** PROVIDED INFORMATION follows **
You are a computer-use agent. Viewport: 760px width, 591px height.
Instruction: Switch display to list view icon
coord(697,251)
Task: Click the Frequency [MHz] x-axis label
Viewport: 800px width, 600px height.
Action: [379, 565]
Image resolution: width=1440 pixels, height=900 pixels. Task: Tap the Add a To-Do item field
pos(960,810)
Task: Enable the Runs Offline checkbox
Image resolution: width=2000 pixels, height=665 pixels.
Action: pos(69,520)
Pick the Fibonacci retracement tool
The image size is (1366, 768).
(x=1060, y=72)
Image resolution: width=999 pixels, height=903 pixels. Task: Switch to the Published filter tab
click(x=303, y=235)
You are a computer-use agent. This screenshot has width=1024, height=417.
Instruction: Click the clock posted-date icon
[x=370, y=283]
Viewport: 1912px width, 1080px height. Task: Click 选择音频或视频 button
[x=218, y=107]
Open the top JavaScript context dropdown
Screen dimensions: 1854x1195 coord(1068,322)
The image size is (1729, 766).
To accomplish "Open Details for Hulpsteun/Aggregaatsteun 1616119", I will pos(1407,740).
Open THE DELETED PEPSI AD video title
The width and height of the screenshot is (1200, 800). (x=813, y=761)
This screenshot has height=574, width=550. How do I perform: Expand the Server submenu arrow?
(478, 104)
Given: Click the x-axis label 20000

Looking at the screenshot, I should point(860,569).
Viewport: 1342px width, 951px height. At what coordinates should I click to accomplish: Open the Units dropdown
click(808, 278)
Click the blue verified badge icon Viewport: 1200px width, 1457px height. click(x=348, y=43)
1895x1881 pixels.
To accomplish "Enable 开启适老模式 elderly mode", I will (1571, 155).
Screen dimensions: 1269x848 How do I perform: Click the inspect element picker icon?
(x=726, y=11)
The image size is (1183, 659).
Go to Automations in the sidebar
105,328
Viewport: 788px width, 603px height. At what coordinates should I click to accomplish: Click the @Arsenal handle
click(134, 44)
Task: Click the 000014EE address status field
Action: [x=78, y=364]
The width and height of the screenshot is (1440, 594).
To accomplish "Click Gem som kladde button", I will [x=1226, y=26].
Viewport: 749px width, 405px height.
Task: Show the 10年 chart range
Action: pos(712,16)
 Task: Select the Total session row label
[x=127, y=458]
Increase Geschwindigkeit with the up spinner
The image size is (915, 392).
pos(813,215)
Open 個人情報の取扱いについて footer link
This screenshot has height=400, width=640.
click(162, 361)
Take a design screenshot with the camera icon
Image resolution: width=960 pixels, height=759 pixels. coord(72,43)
** End of PROVIDED INFORMATION **
HOW TO COMPLETE THIS TASK
Return all of the data exactly as it reads.

WRITTEN RESPONSE
You are a computer-use agent. Viewport: 760px width, 591px height.
Instruction: Switch display to list view icon
coord(697,251)
Task: Click the Frequency [MHz] x-axis label
Viewport: 800px width, 600px height.
Action: [379, 565]
Image resolution: width=1440 pixels, height=900 pixels. Task: Tap the Add a To-Do item field
pos(960,810)
Task: Enable the Runs Offline checkbox
Image resolution: width=2000 pixels, height=665 pixels.
Action: pos(69,520)
Pick the Fibonacci retracement tool
The image size is (1366, 768).
(x=1060, y=72)
Image resolution: width=999 pixels, height=903 pixels. Task: Switch to the Published filter tab
click(x=303, y=235)
You are a computer-use agent. This screenshot has width=1024, height=417.
Instruction: Click the clock posted-date icon
[x=370, y=283]
Viewport: 1912px width, 1080px height. Task: Click 选择音频或视频 button
[x=218, y=107]
Open the top JavaScript context dropdown
Screen dimensions: 1854x1195 coord(1068,322)
The image size is (1729, 766).
To accomplish "Open Details for Hulpsteun/Aggregaatsteun 1616119", I will pos(1407,740).
Open THE DELETED PEPSI AD video title
The width and height of the screenshot is (1200, 800). (x=813, y=761)
This screenshot has height=574, width=550. How do I perform: Expand the Server submenu arrow?
(478, 104)
Given: Click the x-axis label 20000

Looking at the screenshot, I should point(860,569).
Viewport: 1342px width, 951px height. At what coordinates should I click to accomplish: Open the Units dropdown
click(808, 278)
Click the blue verified badge icon Viewport: 1200px width, 1457px height. click(x=348, y=43)
1895x1881 pixels.
To accomplish "Enable 开启适老模式 elderly mode", I will (1571, 155).
Screen dimensions: 1269x848 How do I perform: Click the inspect element picker icon?
(x=726, y=11)
The image size is (1183, 659).
Go to Automations in the sidebar
105,328
Viewport: 788px width, 603px height. At what coordinates should I click to accomplish: Click the @Arsenal handle
click(134, 44)
Task: Click the 000014EE address status field
Action: [x=78, y=364]
The width and height of the screenshot is (1440, 594).
To accomplish "Click Gem som kladde button", I will [x=1226, y=26].
Viewport: 749px width, 405px height.
Task: Show the 10年 chart range
Action: pos(712,16)
 Task: Select the Total session row label
[x=127, y=458]
Increase Geschwindigkeit with the up spinner
The image size is (915, 392).
pos(813,215)
Open 個人情報の取扱いについて footer link
This screenshot has height=400, width=640.
click(162, 361)
Take a design screenshot with the camera icon
Image resolution: width=960 pixels, height=759 pixels. coord(72,43)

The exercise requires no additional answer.